Acaso la comprensión de esa responsabilidad es la que ha llevado al hombre a hacer el derecho.
                                         
En el lenguaje jurídico, la  exigencia ética, dialogal, se suele expresar con la palabra justicia.
                                       
Esa estrella polar que evocaba Radbruch,  que ilumina como en una noche los itinerarios humanos.

Por usar su formulación clásica: la perpetua y constante voluntad de reconocer al otro como suyo. Es decir, como un ser dotado de libertad en sus pensamientos y decisiones, distinto del animal y de la cosa. 

(Otra palabra que conceptualmente ha expresado una idéntica correspondencia es la palabra persona. Recuperada de la antigua idea teatral de máscara, se ha expresado con ella el doble significado de ser el hombre realizador de los valores morales y merecedor del reconocimiento al que ello conlleva).
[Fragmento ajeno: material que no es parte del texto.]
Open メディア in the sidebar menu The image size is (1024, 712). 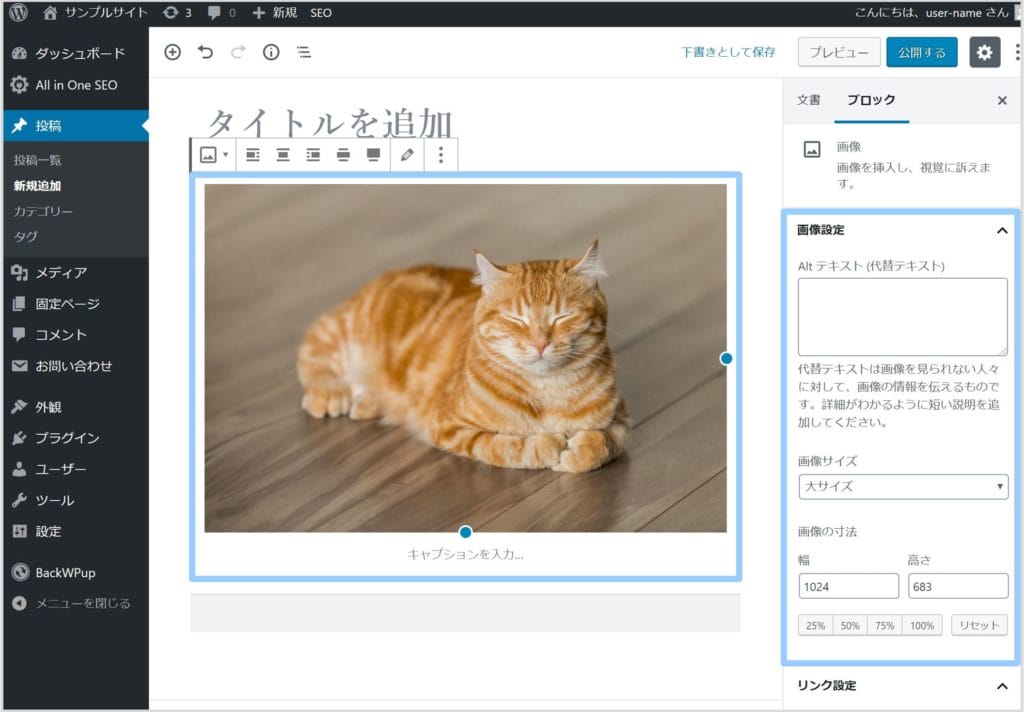[61, 273]
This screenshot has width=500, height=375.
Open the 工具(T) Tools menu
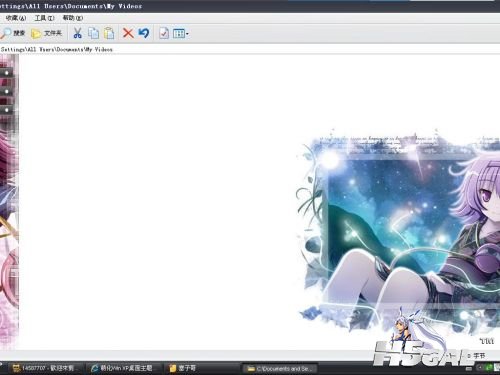[44, 18]
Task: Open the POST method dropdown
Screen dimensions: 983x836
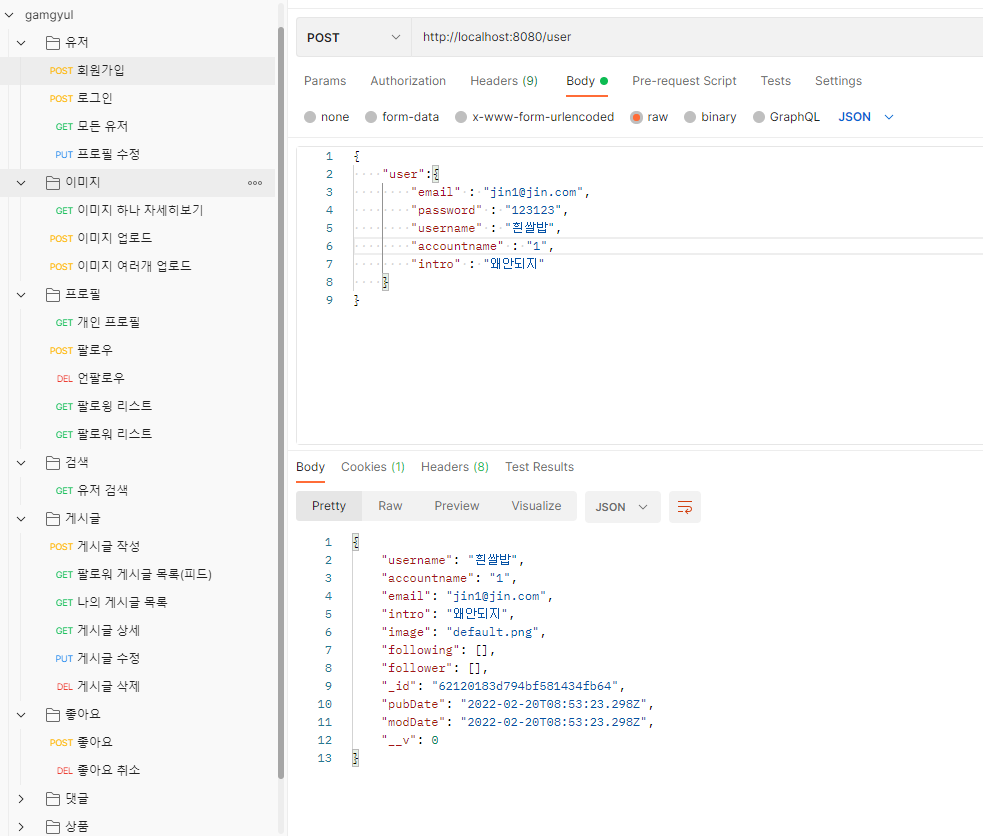Action: click(352, 35)
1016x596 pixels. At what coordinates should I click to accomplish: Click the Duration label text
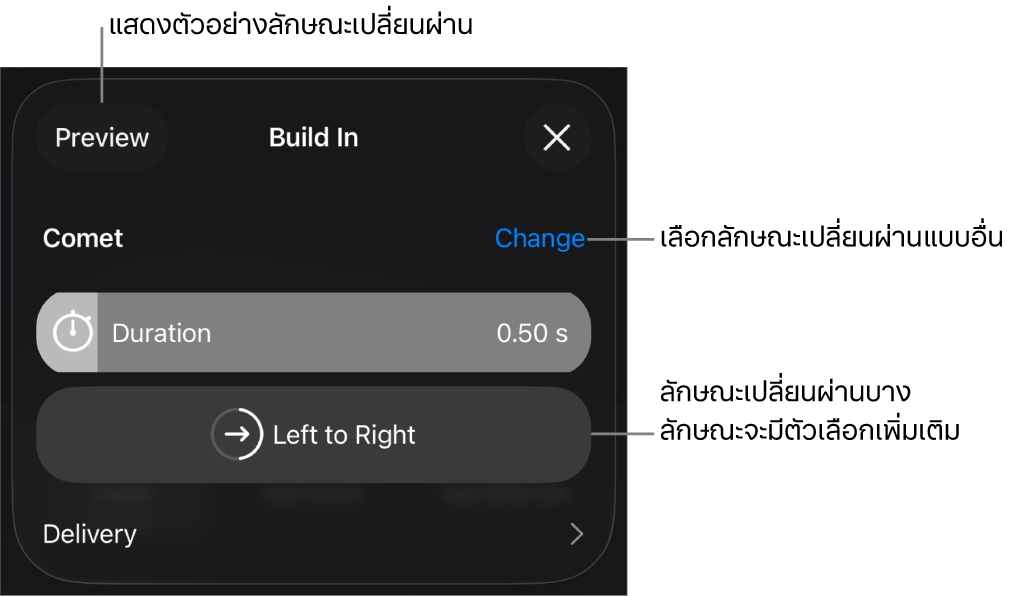pos(161,333)
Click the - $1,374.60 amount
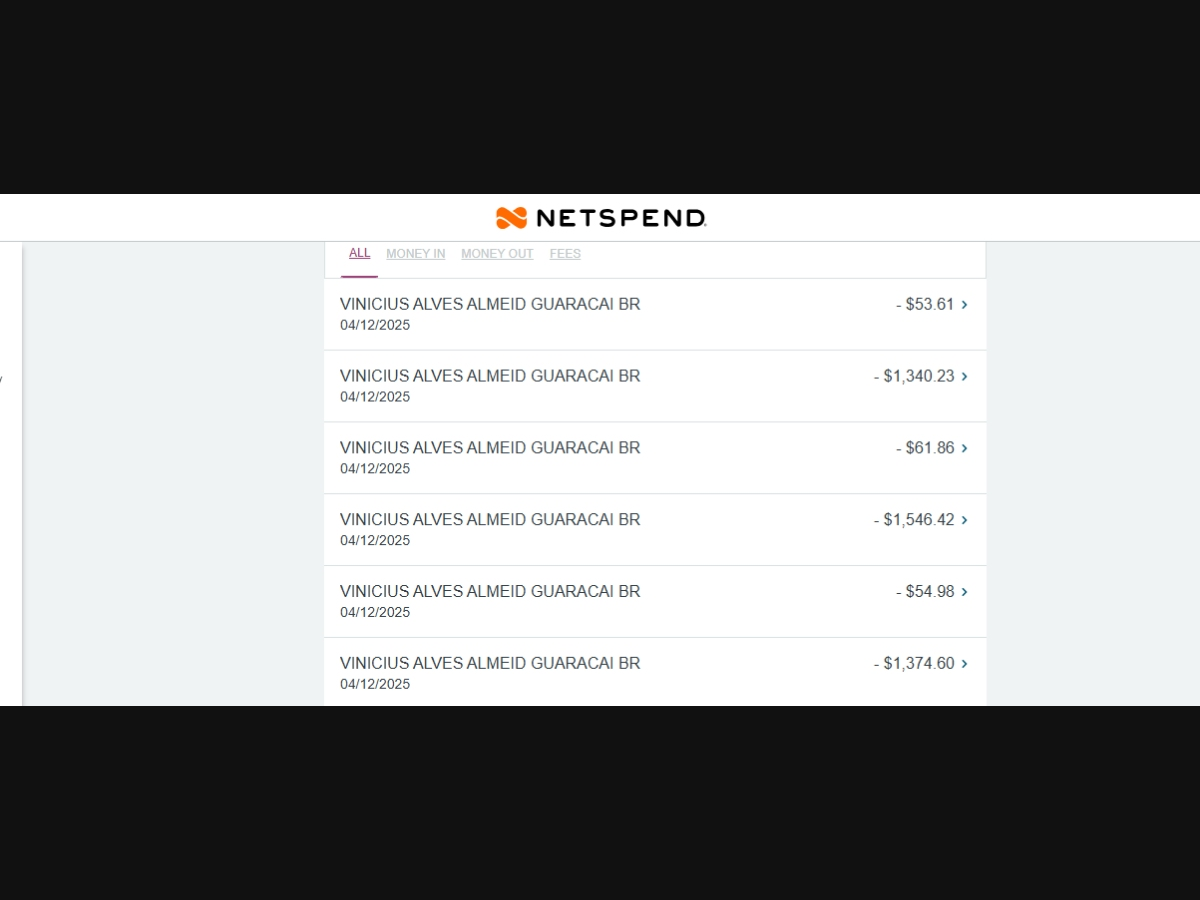The height and width of the screenshot is (900, 1200). click(x=914, y=664)
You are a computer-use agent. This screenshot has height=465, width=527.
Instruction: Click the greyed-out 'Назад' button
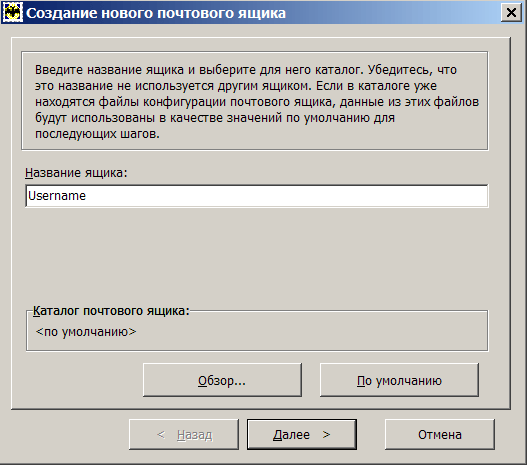(x=184, y=434)
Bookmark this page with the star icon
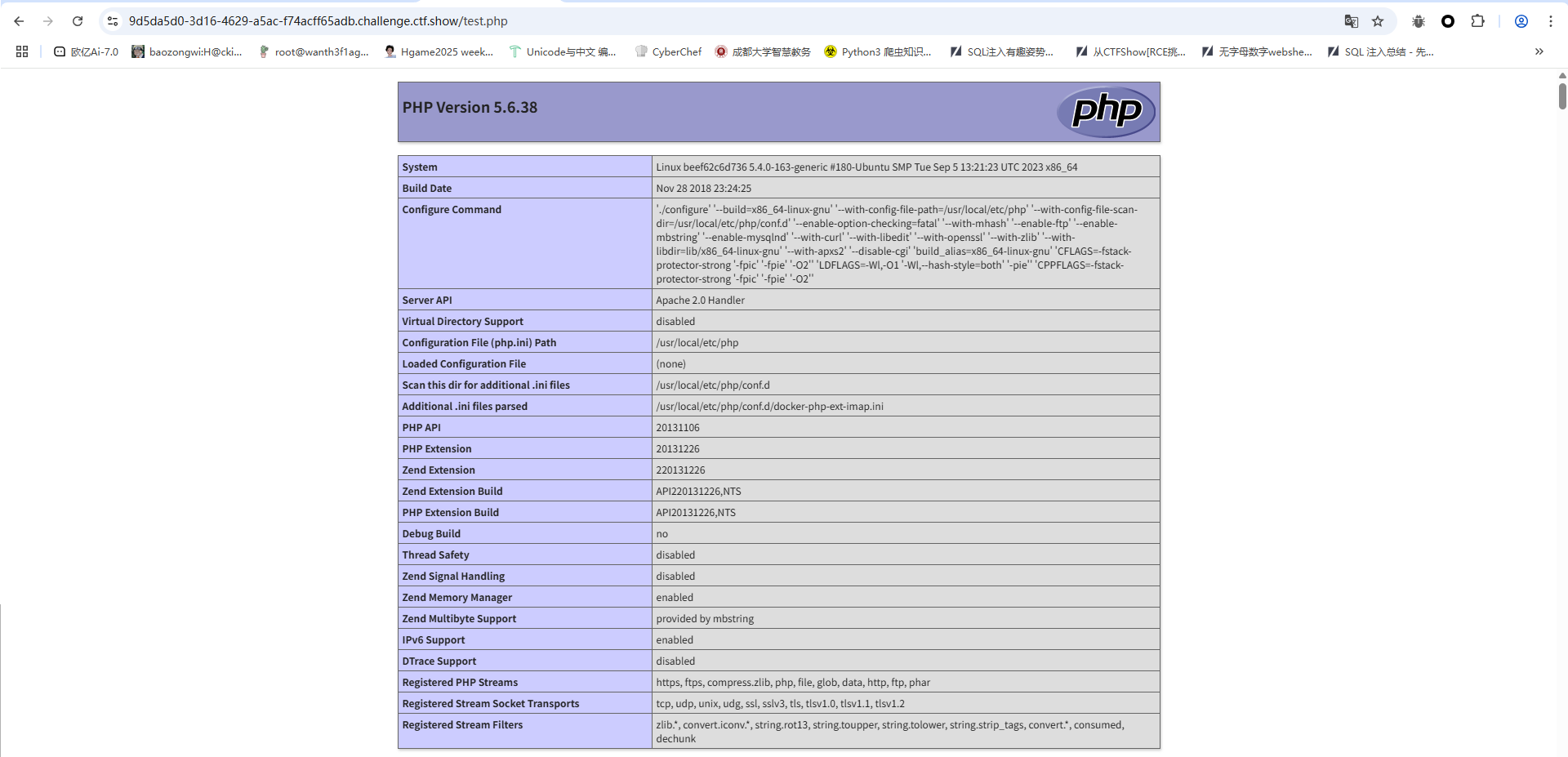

Persona, no sólo en lo teológico sino también en lo humano, significa encuentro.

La necesidad de un orden en el diálogo social se presenta de ese modo simultáneamente con su dimensión ética.

               
6. Hace unos años, en un libro que se llama El derecho y los derechos humanos, propuse como definición del derecho la siguiente: Proyecto de armonía social fundado y realizado en el respeto a la persona del hombre.

A pesar del tiempo, o a causa del mismo, quisiera conservarla.

La idea de proyecto habla de una tarea inconclusa, de un devenir que continúa sobre bases anteriores que lo sustentan. Nada de la obra humana podría considerarse alguna vez como definitiva, ni tampoco ajena a ese ligamen del pasado que se reabre cada mañana en esperanzas nuevas, con cada nueva generación.
                              
La palabra armonía, tomada de la música, indica un resultado unitivo a partir de una multiplicidad de sonidos que se reúnen para no quedar perdidos en un abismo de dispersión.

Y así en el derecho, inteligencia y voluntades se conjugan en el diálogo interpersonal. 
 
Fundado en el respeto a la persona humana, es la apelación más alta que puede hacerse desde una ética humanista.

Hominum causa omne jus constitutum est. El derecho hecho por el hombre, para todos los hombres (sin exclusiones ni distingos, en una igualdad que asume y resume la libertad creadora), es así una afirmación ética del diálogo en el que la humana existencia se construye.

Doy gracias a Dios el haber podido recordar aquella fórmula y en esta presentación inaugural, someterla humildemente ante los juristas que integran esta ilustre Academia de Derecho y Ciencias Sociales de Córdoba.